I see too many protocols that skip straight to exotic supplements while ignoring the fact that the patient sleeps five hours, eats processed food, and is chronically stressed. The supplements will not work optimally in that context.
Individualization
Every protocol on this site is a general framework. Individual variation plays a significant role in how any person responds to any intervention. Factors that influence response include:
- Genetics — methylation status (MTHFR variants), detoxification capacity (CYP enzyme polymorphisms), nutrient metabolism
- Current health status — existing conditions, medications, nutrient levels
- Gut health — absorption capacity, microbiome composition, intestinal permeability
- Age and sex — hormonal status, metabolic rate, body composition
- Stress load — HPA axis function, cortisol levels, autonomic balance
This is why I recommend testing before supplementing when possible. A protocol designed around your specific lab results will produce better outcomes than a generic protocol applied without context.
What These Protocols Are Not
They are not prescriptions. I am sharing frameworks based on evidence and clinical experience. They are not a substitute for working with a physician who knows your case.
They are not medical advice for specific conditions.

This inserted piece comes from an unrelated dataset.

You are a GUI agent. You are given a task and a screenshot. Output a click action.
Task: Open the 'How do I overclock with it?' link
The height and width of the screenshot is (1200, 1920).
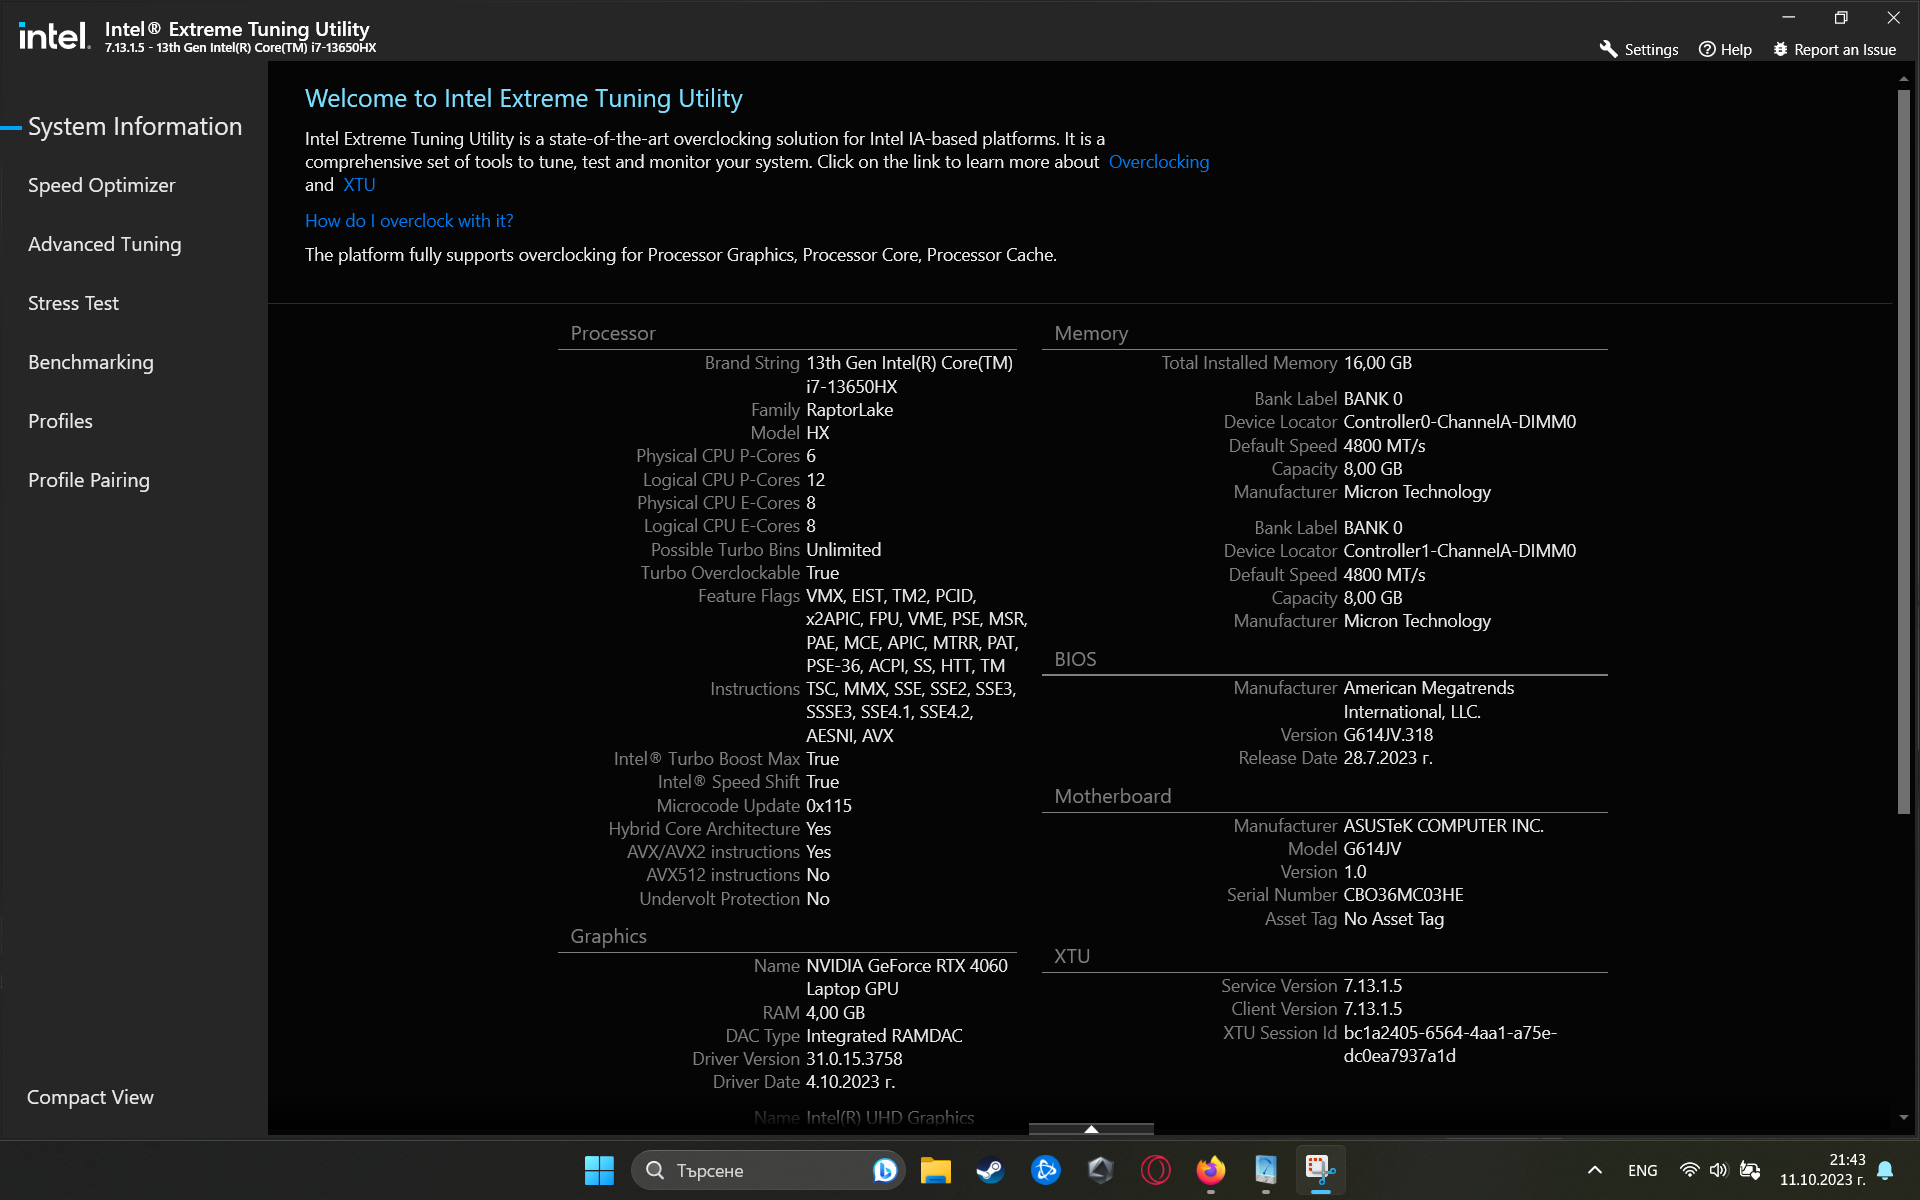click(408, 221)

If you have a diagnosed medical condition, your treatment should be managed by a physician. These protocols may complement that treatment, but they should not replace it.
They are not sales pitches. I do not sell supplements. The brands I mention (when I mention specific brands) are based on quality and evidence, not financial relationships.

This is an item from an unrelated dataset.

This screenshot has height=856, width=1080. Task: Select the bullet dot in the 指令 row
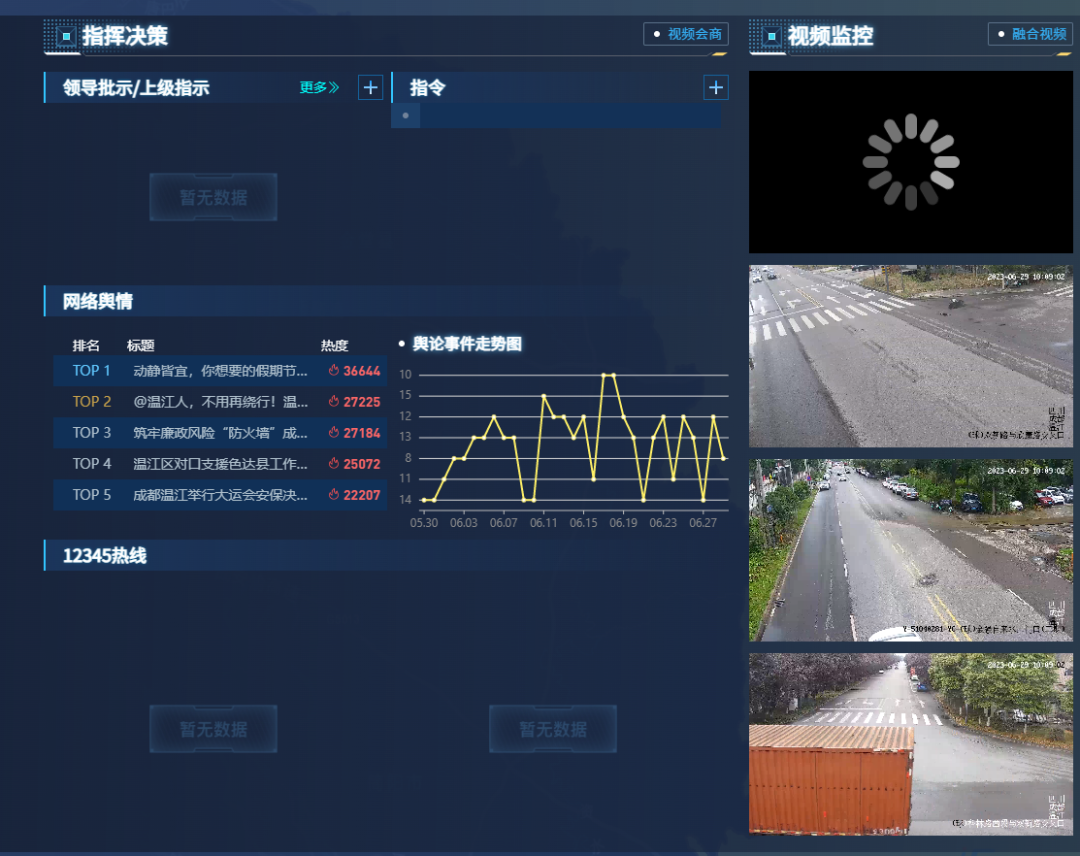tap(405, 116)
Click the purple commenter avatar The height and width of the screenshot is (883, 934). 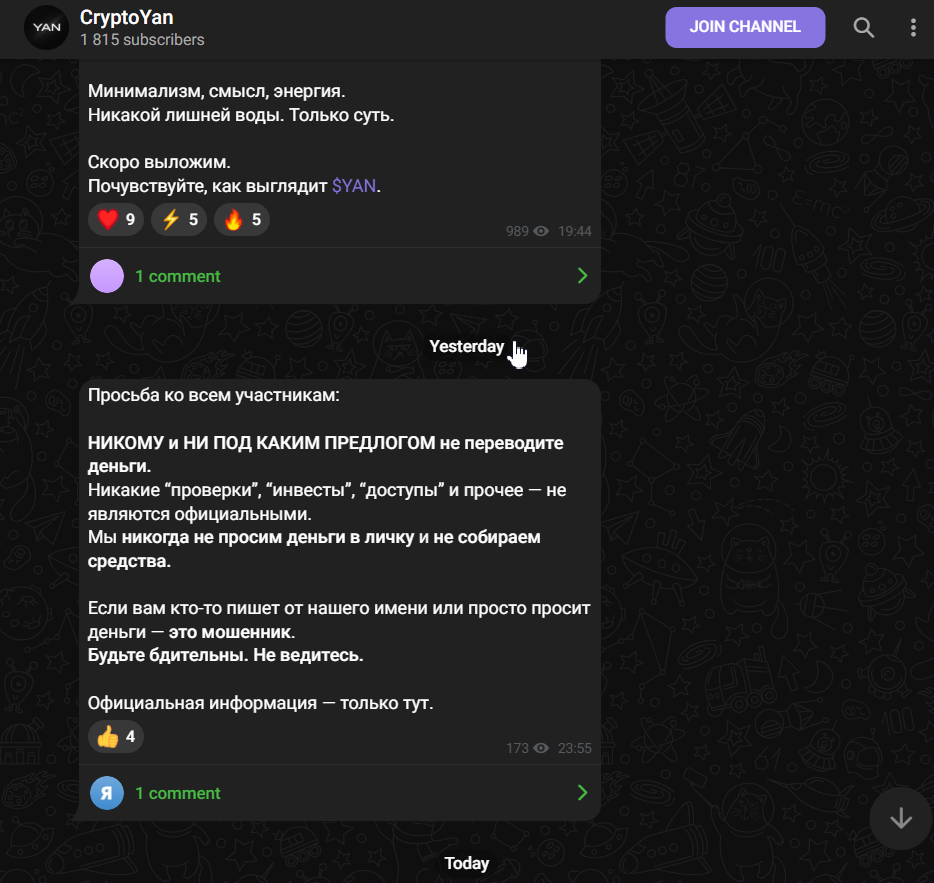coord(107,276)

They are not guaranteed to work. Individual variation means that what works for 80% of patients may not work for you. If a protocol does not produce improvement within the expected timeframe, that is valuable information — it means the protocol needs adjustment or the underlying issue is different from what was assumed.
The Available Protocols
Daily and Lifestyle
- Morning Protocol — cold exposure, light, and foundational supplements
- Sleep Optimization — environment, timing, and targeted support
- Brain Performance — cognitive optimization through lifestyle and supplementation
Gut and Metabolic
- 30-Day Gut Reset — a phased approach to gut restoration
- Gentle Detoxification — liver, lymph, and binder support
Immune and Inflammatory
- Immune Support — seasonal, pre-travel, and illness prevention
- Anti-Inflammation — diet, supplement, and lifestyle framework
- Lyme Support — between-treatment support for Lyme patients
- Post-COVID Recovery — addressing inflammation, clotting, and energy
Travel and Preparation
- Travel Health — immune support, jet lag management, gut protection
- Pre-Treatment Preparation — how to prepare before coming to St. George
A Final Note
The best protocol is the one you actually follow. I have seen elaborate supplement regimens abandoned after two weeks because they were impractical. I have also seen simple protocols — good sleep, consistent exercise, three well-chosen supplements — produce remarkable results because the patient maintained them for months.

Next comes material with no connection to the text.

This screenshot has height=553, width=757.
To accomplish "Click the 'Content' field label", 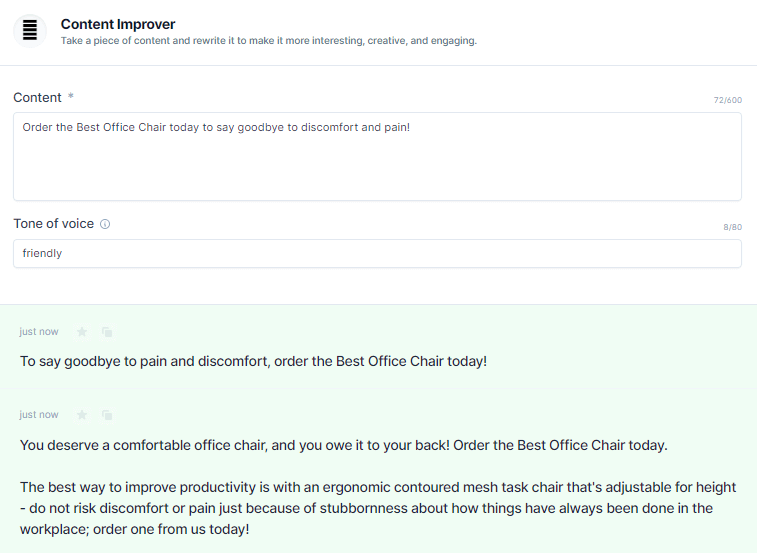I will point(37,98).
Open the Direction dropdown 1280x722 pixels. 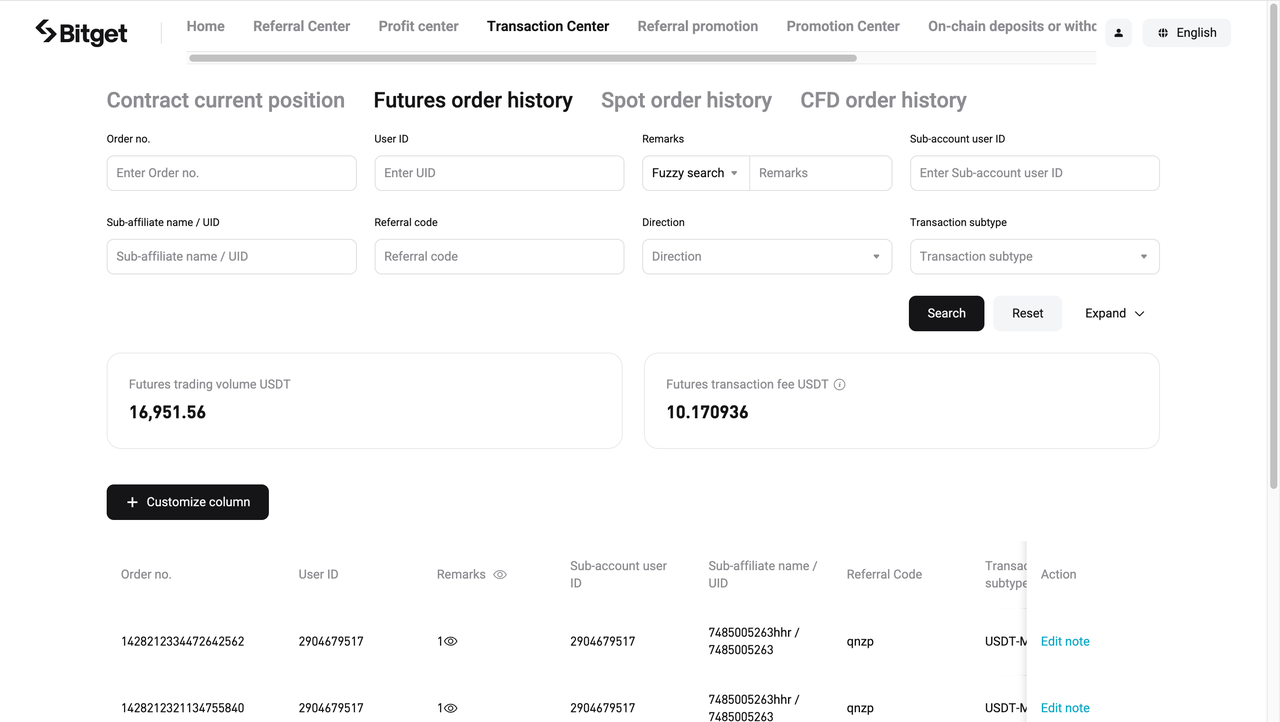766,256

Start with what is sustainable. Build from there. Measure your progress. Adjust based on results, not assumptions.
Disclaimer: These protocols are provided for educational purposes and reflect one physician’s clinical approach. They are not a substitute for individualized medical care. Consult a qualified physician before beginning any new supplement protocol, particularly if you have existing medical conditions or are taking medications.